== EXERCISE DATA

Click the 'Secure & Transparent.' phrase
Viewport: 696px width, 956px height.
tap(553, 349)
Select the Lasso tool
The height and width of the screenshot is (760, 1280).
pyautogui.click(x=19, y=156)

====

▸ **TASK TO COMPLETE**
The reply must repeat all of the records precisely.

▸ **ANSWER FOR THE TASK**
Click the 'Secure & Transparent.' phrase
Viewport: 696px width, 956px height.
tap(553, 349)
Select the Lasso tool
The height and width of the screenshot is (760, 1280).
pyautogui.click(x=19, y=156)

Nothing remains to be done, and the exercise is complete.